Copyright 2014
John Huddleston

Photographer's Statement

These photographs attempt to relate the investigations of landscape photography and high energy physics. The assumptions and realizations of each point of view are both complementary and conflicting. The increasing distance and antipathy between art and science are unfortunate; photography stands uniquely poised between the two worlds, holding potential for reconciliation.

Both landscape photography and physics involve an approach to external,natural realities with some degree of objectification and scientific pursuit. As modern physics seeks new understanding of time, space, and the origins of the universe, it comes remarkably close to being a verifiable system of philosophy. Landscape photography asks many similar questions in its own contemplative and visual manner. The best of each discipline also offers the challenging paradox of arriving at a basic sense of unity after utilizing a method of isolation, selection, and analysis. While the two paths depend upon individual flashes of insight, they are also progressions based on the cumulative efforts and discourses of their practitioners. The study and use of light and form are essential ingredients of photography and physics and, as such, often result in a profound sense of beauty and truth.

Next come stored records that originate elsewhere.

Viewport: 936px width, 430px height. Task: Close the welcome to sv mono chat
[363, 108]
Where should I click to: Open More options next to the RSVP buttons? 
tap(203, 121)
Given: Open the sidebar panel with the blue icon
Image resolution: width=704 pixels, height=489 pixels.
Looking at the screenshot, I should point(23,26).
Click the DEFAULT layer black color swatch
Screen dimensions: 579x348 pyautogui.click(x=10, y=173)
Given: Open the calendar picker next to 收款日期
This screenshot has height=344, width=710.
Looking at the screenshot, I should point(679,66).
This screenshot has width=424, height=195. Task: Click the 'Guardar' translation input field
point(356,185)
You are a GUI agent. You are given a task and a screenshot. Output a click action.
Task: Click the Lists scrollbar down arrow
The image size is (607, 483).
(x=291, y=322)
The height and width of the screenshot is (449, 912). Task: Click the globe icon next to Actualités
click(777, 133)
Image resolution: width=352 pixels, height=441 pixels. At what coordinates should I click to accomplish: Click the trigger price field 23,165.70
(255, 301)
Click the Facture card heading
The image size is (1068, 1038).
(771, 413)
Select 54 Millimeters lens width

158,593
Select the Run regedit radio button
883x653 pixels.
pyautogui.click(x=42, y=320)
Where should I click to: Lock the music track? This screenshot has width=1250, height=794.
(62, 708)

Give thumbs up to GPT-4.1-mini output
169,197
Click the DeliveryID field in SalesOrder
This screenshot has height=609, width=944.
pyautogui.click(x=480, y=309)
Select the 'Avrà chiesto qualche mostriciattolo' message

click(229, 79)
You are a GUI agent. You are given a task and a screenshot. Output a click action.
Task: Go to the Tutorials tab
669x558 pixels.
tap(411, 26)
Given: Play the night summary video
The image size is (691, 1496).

Of course, the differences in approach are quite marked, also. Physics is a science, based on the rational, the mathematical, and the repeatable experiment. Landscape photography is concerned with intuition, spirit, and emotion, as well as the intellect. Modern physics does deal with unities and the search for underlying similarities, but it remains largely an analytical, dividing, and reductionist method. Photography does select and isolate, but the modus operandi is usually not purely analytic, but involves a more holistic perspective from the start. Both disciplines make use of technology to extend our senses, but the mammoth apparatus of high energy accelerators is certainly on a different order of magnitude than the 4" x 5" view camera. The languages also stand quite apart. Abstract mathematical equations and lifelike visual forms make very different appeals to our minds.

Other general issues arise in this series. The fundamental difficulty of reconciling language and imagery presents a constant challenge to the viewer. Notions of history are addressed in several ways. The prints are sequenced to parallel the development of modern physics - from the studies of light, to relativity, to quantum mechanics, to cosmology, to the entrance of consciousness into physics theory. Included in the prints concerned with the grand history of the universe, the multiple print traces an idea of the briefer evolution of the earth. Definitions of time and its progression are the focus in several other pieces.

I hope that these prints offer interesting juxtapositions of thought. The photograph and the physics tend to amplify and build on one another, while at the same time, they deconstruct the other's view of the world. The heart of the matter lies in the photograph, in the physics theory, and in their conceptual meeting. The dialetical tension and ambiguity of these texted images may provide an opportunity of bringing together parts of ourselves in these schizoid times.